■ What needs to be done: No line before the one containing "Given: Select the Score: 0 label" is to be output; retype exactly that line and all lines that follow it to the end of the records.

■ Material provided:
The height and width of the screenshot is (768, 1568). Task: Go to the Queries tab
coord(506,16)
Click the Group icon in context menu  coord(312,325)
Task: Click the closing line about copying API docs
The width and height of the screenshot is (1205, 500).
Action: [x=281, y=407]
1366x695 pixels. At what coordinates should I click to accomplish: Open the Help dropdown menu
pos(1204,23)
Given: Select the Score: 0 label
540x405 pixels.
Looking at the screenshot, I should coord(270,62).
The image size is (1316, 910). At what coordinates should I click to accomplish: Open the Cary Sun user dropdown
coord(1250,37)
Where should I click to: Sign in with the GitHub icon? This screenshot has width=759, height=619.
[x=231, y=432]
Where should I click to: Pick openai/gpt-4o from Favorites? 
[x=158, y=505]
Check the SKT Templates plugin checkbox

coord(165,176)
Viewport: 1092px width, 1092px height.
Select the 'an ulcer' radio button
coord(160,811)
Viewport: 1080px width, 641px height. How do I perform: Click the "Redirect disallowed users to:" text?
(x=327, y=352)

■ Solution for this problem:
Given: Select the Score: 0 label
540x405 pixels.
Looking at the screenshot, I should coord(270,62).
The image size is (1316, 910). At what coordinates should I click to accomplish: Open the Cary Sun user dropdown
coord(1250,37)
Where should I click to: Sign in with the GitHub icon? This screenshot has width=759, height=619.
[x=231, y=432]
Where should I click to: Pick openai/gpt-4o from Favorites? 
[x=158, y=505]
Check the SKT Templates plugin checkbox

coord(165,176)
Viewport: 1092px width, 1092px height.
Select the 'an ulcer' radio button
coord(160,811)
Viewport: 1080px width, 641px height. How do I perform: Click the "Redirect disallowed users to:" text?
(x=327, y=352)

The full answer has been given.